# About this exercise:
Look through the data and write out every line with the word "computer" in it.

^^^^

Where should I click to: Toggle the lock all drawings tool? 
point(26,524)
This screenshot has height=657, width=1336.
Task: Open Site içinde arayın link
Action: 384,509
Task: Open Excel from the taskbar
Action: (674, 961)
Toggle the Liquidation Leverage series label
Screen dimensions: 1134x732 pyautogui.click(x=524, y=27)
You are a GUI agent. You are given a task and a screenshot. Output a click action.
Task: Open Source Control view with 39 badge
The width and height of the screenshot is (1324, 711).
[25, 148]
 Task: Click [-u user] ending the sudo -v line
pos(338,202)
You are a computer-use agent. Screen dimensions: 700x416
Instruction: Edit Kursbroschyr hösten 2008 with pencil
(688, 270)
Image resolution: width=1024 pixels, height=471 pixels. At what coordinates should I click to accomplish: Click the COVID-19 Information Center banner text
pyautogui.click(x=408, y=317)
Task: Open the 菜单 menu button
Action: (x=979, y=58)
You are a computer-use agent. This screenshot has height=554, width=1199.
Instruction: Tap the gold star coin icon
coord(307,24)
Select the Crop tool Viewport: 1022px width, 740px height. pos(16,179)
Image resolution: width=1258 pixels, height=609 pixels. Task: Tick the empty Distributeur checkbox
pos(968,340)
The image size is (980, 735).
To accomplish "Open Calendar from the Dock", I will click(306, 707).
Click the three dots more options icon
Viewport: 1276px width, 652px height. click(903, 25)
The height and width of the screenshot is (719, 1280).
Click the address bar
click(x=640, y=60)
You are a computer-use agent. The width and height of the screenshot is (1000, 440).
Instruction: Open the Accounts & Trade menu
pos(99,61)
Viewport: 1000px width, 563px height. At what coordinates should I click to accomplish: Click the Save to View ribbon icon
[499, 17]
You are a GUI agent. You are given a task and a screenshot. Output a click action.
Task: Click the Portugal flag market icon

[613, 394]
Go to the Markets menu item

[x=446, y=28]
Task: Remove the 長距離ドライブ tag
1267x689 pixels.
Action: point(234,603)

^^^^

# Solution:
You are a computer-use agent. Screen dimensions: 700x416
You are a computer-use agent. This screenshot has height=554, width=1199.
You are a computer-use agent. The width and height of the screenshot is (1000, 440).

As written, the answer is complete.